Anne Alvaro, valeur sûre et discrète

Femme non rééducable

Le Toboggan

ce spectacle n'est pas à l'affiche actuellement

Anne Alvaro sera à l’affiche du Toboggan pour une unique représentation de "Femme non rééducable". Bien trop court pour la salle décinoise, qui a souhaité prolonger sa présence en lui accordant une carte blanche. Belle occasion de faire plus ample connaissance avec une comédienne aussi discrète qu’essentielle…

Lors de la sortie du Goût des autres (2000) d’Agnès Jaoui, nombreuses avaient été les interrogations portant sur "l’inconnue" partageant l’affiche et la vedette avec Jean-Pierre Bacri, Gérard Lanvin ou Alain Chabat. D’où venait-elle, cette actrice brune incarnant une comédienne de théâtre subjuguant un chef d’entreprise et parvenant à éveiller l’être sensible tapi en lui ? Son personnage droit et sincère, d’autant plus beau qu’il se démarquait d’un cortège d’hypocrites et de profiteurs, toucha unanimement : ses pairs décernèrent à Anne Alvaro le César du meilleur second rôle féminin et le grand public l’accueillit volontiers parmi "ses" visages familiers.
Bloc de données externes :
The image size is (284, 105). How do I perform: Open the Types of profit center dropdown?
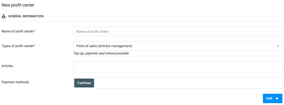coord(178,46)
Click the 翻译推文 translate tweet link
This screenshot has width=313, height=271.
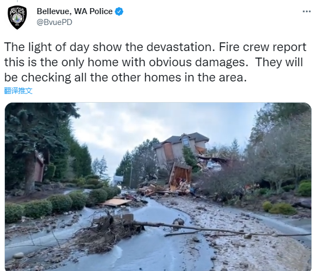coord(18,91)
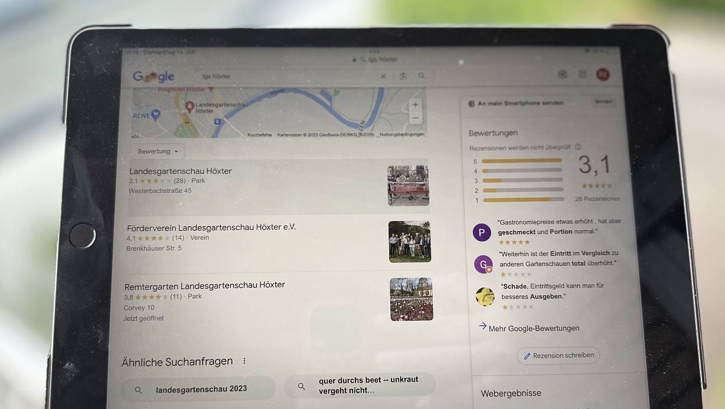
Task: Click Senden next to An mein Smartphone senden
Action: [x=603, y=101]
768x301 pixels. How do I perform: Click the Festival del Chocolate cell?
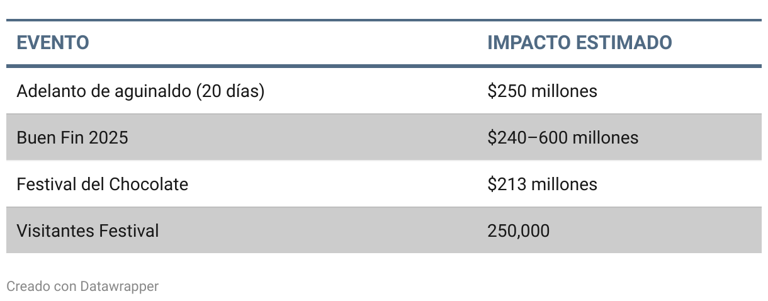[x=103, y=184]
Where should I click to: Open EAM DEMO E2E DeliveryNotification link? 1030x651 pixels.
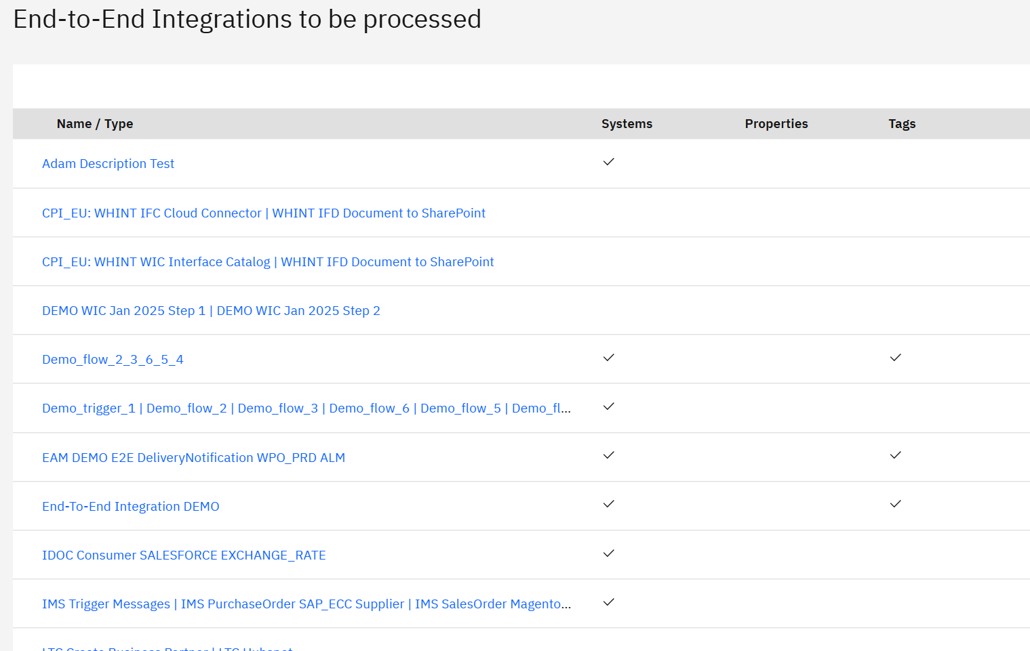pyautogui.click(x=193, y=458)
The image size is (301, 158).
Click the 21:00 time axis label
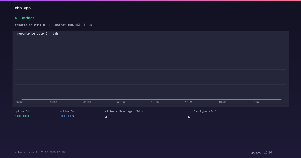point(256,102)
Pour atteindre la reconnaissance, il suffit donc d’un rôle… et, surtout, de trente ans de métier !

Liberté chérie

Au cinéma, la caméra cherche volontiers à saisir par le gros plan une mélancolie inquiète dans son regard, ou à profiter de son beau timbre grave ; et les rôles qu’on lui confie sont de plus en plus retenus, voire un peu battus — comme dans Le Bruit des glaçons (2010) de Blier, qui lui vaut un nouveau César. Au théâtre en revanche, «Anne déploie l’immensité de son savoir-faire explique le metteur en scène Roland Auzet, qui l’a dirigée par deux fois (La Nuit les brutes de Fabrice Melquiot et un superbe Dans la solitude des champs de coton de Koltès, joué dans l’enceinte du centre commercial de la Part-Dieu au printemps dernier). Elle est une grande dame et un instrument très singulier.»
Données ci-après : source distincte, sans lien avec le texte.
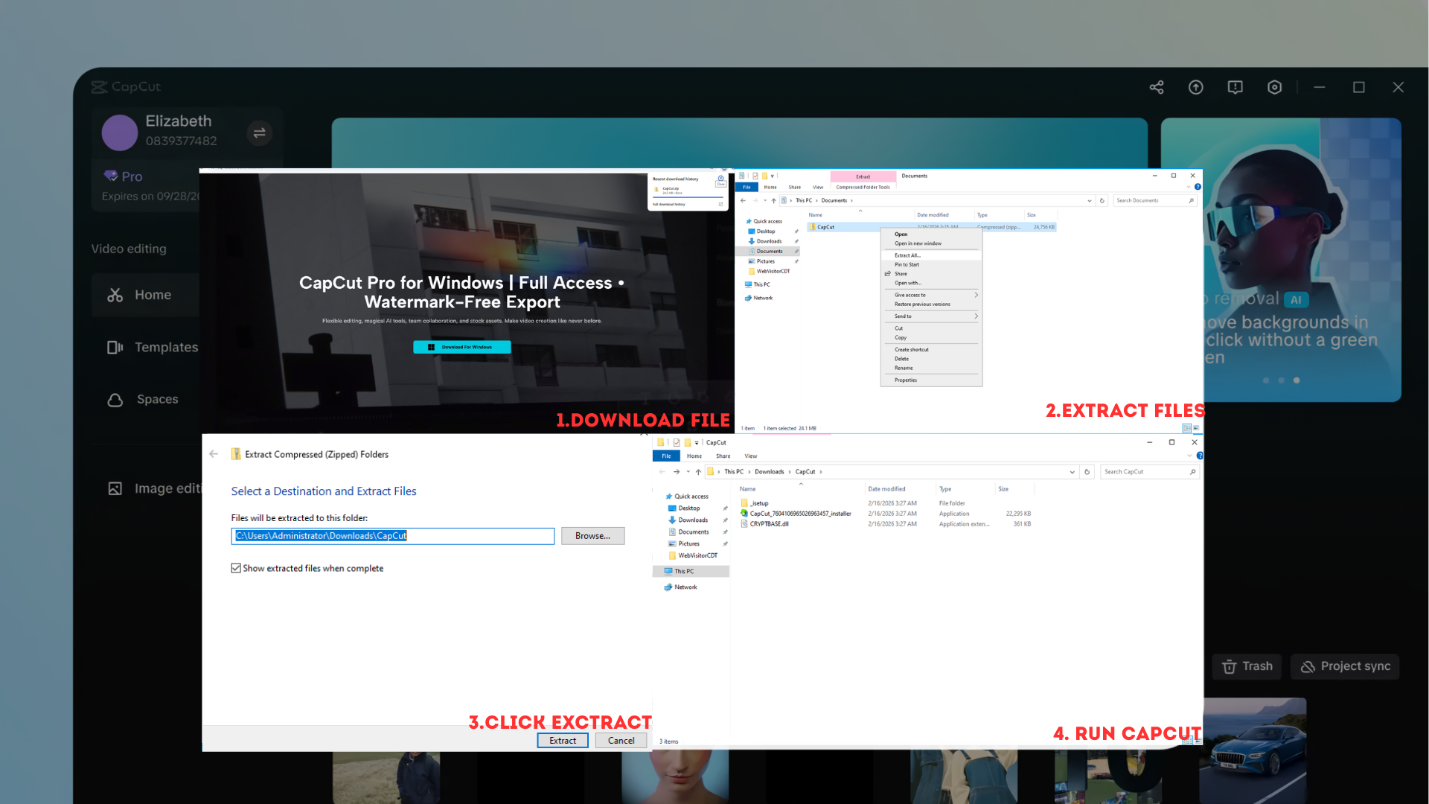1429x804 pixels.
Task: Open the CapCut address bar dropdown arrow
Action: coord(1072,472)
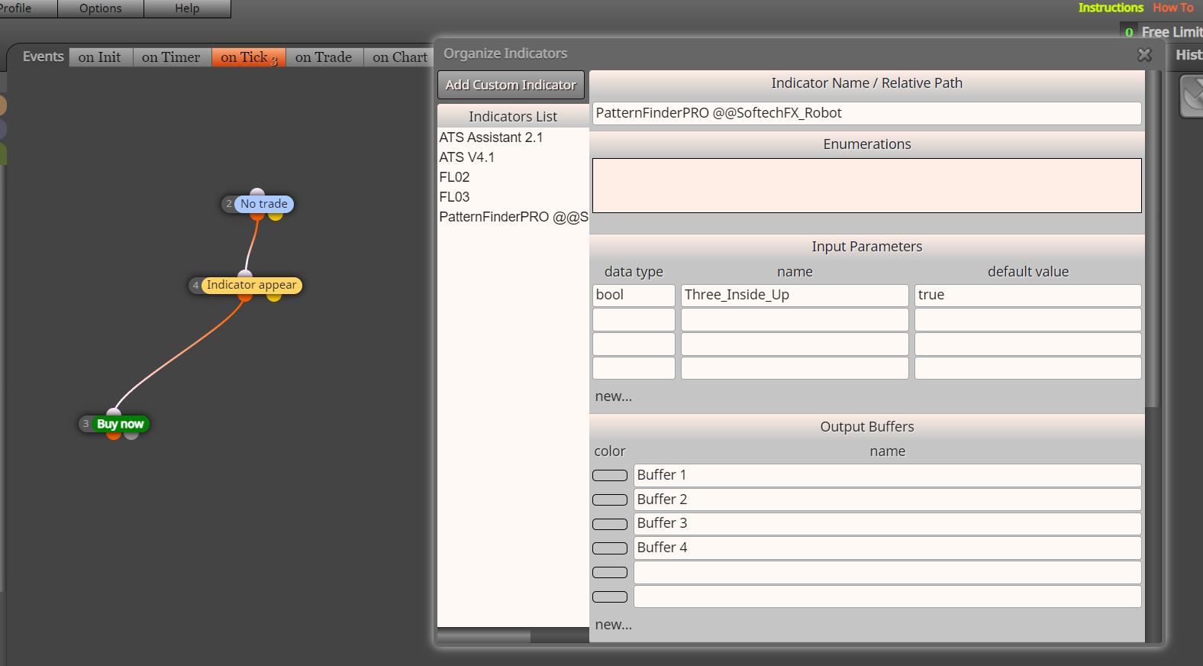Open Buffer 1 color swatch
1203x666 pixels.
(x=610, y=475)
Appartenant à cette génération pour qui l’engagement n’est pas un vain mot, et le théâtre autant une mission sacrée qu’un accomplissement intime, Anne a arpenté les plateaux dès l’enfance. Le conservatoire de Créteil l’a initiée à la scène et, à l’orée des années soixante-dix, c’est sous la houlette de Bob Wilson qu’elle a débuté dans Le Regard du sourd. Depuis, elle n’a jamais quitté les planches, où ses choix se révèlent aussi éclectiques que tranchés. Autant que sa nécessité de n’avoir aucune entrave. «Anne est quelqu’un de très humble, cherchant à faire avec le théâtre quelque chose de plus grand qu’elle note Roland Auzet. Elle a besoin d’un souffle de liberté. C’est sans doute pour cela qu’elle n’a pas hésité à refuser la Comédie-Française, afin de pouvoir continuer à cheminer dans ses découvertes.»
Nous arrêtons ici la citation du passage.